| Work to complete |
Using the listing that follows, filter out every line lacking the string "toolbar" and return the rest.

| Supplied information |

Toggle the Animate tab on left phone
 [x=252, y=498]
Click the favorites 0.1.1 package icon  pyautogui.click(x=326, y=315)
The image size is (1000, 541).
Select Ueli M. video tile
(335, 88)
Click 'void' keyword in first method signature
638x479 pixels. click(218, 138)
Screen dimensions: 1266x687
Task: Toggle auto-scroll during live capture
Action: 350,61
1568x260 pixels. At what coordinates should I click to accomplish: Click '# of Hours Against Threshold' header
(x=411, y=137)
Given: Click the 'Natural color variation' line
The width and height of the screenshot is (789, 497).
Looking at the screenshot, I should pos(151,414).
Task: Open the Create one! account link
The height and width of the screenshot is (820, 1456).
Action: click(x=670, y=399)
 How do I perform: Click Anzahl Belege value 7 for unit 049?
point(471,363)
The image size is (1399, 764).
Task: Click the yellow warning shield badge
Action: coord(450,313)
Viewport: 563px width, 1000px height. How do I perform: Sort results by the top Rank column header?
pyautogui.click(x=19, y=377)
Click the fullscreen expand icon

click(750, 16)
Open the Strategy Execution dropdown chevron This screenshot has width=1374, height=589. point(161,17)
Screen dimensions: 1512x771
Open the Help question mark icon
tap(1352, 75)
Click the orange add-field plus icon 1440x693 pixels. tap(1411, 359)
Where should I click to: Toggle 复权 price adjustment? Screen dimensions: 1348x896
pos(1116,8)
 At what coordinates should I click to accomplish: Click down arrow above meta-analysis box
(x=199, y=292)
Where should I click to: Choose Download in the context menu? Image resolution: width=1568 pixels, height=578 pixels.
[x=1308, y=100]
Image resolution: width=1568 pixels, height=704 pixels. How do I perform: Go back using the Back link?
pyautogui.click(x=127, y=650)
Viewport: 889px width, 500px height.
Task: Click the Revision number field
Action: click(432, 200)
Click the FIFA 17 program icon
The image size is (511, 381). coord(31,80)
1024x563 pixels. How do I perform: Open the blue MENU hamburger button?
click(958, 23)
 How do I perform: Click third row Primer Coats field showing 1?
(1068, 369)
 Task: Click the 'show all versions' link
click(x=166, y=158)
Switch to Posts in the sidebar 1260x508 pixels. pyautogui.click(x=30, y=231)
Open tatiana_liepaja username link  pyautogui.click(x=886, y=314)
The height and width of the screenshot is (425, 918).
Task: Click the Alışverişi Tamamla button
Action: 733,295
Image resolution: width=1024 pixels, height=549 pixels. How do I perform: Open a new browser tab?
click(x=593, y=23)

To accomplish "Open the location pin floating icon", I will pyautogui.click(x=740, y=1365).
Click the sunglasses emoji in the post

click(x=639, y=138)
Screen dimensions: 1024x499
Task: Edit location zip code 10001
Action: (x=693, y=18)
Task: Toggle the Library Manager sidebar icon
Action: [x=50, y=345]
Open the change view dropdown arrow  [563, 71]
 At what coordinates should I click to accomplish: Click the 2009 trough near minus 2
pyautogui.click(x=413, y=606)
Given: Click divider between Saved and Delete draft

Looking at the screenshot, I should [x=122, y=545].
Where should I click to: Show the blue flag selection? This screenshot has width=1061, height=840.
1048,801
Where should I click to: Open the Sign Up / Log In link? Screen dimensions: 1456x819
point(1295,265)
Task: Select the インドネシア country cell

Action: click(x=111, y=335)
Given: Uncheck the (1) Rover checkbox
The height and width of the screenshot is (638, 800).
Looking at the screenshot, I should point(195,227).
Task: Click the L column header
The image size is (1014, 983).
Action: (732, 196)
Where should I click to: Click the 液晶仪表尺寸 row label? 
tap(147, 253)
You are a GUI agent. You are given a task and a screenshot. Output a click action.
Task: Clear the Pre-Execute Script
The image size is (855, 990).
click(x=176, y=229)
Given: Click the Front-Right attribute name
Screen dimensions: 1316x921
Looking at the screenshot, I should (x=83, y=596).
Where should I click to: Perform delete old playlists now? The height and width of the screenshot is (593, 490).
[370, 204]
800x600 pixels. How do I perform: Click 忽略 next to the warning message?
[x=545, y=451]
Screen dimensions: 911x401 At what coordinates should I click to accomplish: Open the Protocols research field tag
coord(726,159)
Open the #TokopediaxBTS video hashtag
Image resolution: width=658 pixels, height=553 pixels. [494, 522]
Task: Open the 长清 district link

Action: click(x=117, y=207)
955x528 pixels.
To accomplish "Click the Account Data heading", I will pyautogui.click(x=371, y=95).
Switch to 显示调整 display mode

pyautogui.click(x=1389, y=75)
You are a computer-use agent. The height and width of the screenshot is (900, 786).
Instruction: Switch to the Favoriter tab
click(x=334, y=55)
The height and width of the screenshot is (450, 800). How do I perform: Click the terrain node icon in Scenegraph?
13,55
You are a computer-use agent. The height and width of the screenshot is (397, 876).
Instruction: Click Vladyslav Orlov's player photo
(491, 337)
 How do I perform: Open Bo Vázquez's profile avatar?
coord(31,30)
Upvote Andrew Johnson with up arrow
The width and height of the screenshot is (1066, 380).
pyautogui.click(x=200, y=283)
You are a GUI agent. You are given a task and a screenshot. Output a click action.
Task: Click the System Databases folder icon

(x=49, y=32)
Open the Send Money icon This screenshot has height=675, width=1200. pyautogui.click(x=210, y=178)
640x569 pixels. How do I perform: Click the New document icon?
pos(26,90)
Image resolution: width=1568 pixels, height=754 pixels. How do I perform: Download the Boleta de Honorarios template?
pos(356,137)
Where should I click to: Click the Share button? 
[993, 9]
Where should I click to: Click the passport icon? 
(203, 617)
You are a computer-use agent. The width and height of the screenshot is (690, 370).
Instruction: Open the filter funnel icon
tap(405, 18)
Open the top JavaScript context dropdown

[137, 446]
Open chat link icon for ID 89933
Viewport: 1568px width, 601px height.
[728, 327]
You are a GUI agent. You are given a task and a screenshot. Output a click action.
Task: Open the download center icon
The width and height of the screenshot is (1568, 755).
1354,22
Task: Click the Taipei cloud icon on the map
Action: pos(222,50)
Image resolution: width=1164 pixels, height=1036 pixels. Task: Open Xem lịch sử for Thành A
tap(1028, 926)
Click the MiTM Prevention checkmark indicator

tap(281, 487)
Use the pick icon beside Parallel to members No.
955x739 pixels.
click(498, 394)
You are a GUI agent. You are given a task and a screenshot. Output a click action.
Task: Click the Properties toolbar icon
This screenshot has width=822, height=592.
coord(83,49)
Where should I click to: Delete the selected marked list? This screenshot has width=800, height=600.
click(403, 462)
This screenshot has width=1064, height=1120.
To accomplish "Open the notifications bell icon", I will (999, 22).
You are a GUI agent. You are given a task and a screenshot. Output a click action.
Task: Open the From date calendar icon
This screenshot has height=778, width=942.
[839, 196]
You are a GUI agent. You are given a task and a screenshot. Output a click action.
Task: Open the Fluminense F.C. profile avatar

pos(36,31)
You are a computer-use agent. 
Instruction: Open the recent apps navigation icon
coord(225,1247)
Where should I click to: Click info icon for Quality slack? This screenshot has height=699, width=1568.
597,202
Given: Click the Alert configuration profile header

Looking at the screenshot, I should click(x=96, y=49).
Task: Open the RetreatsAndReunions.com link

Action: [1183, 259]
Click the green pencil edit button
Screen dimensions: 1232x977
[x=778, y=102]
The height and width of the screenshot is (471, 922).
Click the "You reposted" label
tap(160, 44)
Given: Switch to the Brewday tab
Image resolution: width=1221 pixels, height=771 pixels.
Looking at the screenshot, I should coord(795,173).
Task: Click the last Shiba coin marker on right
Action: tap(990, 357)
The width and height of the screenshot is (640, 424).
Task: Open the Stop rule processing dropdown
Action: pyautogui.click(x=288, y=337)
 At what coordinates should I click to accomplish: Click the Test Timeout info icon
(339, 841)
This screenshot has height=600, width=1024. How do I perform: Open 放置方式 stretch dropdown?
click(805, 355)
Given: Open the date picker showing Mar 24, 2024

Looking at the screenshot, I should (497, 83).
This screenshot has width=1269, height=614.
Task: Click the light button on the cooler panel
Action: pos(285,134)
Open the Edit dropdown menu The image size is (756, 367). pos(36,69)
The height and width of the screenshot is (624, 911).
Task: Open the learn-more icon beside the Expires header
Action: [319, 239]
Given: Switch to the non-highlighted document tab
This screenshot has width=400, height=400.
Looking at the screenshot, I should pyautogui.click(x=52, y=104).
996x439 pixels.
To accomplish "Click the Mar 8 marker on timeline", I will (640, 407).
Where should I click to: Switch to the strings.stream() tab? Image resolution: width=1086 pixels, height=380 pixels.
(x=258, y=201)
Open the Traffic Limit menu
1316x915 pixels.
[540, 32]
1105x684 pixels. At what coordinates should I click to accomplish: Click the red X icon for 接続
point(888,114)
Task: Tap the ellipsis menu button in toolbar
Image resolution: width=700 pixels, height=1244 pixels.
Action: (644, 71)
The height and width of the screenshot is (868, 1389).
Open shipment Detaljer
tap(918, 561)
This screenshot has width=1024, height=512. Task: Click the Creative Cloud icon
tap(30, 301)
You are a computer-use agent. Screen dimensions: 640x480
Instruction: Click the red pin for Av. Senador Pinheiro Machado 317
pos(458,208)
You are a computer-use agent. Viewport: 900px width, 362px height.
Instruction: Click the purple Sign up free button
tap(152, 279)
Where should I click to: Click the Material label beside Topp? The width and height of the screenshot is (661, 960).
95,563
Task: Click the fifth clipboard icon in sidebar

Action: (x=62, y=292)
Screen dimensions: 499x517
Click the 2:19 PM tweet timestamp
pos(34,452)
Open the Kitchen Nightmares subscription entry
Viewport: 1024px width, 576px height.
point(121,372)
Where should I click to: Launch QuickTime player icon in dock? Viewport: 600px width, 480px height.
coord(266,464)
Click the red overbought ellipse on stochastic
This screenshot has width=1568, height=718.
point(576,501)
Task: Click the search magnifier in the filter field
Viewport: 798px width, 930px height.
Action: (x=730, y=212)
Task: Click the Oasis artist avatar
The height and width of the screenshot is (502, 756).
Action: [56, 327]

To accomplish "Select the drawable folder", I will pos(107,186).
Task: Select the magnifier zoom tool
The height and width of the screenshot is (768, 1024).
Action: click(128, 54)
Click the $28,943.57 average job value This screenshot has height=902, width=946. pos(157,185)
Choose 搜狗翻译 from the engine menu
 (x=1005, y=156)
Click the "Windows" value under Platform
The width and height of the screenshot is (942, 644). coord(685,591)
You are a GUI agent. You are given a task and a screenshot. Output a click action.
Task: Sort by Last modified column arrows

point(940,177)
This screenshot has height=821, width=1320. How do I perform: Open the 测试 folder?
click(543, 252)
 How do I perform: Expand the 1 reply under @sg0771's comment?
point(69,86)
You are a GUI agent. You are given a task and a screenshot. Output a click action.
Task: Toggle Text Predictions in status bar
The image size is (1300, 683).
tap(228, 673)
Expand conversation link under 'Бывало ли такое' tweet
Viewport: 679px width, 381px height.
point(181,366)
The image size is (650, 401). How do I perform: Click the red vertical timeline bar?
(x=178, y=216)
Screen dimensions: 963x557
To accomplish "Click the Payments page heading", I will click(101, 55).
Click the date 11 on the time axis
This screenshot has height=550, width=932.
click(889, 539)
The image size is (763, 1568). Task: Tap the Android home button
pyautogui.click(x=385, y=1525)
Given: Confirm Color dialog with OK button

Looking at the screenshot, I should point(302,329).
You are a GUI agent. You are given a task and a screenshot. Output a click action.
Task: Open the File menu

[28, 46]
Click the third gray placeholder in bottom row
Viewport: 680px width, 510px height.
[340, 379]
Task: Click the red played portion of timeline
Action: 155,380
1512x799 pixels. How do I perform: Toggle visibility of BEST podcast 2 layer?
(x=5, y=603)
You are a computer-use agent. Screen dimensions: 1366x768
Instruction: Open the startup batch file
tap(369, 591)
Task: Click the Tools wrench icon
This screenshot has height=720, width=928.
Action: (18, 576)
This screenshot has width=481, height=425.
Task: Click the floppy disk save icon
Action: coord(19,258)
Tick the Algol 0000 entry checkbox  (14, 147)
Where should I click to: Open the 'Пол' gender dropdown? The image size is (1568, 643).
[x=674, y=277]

| Response to this exercise |
Task: Click the Properties toolbar icon
Task: Tap the ellipsis menu button in toolbar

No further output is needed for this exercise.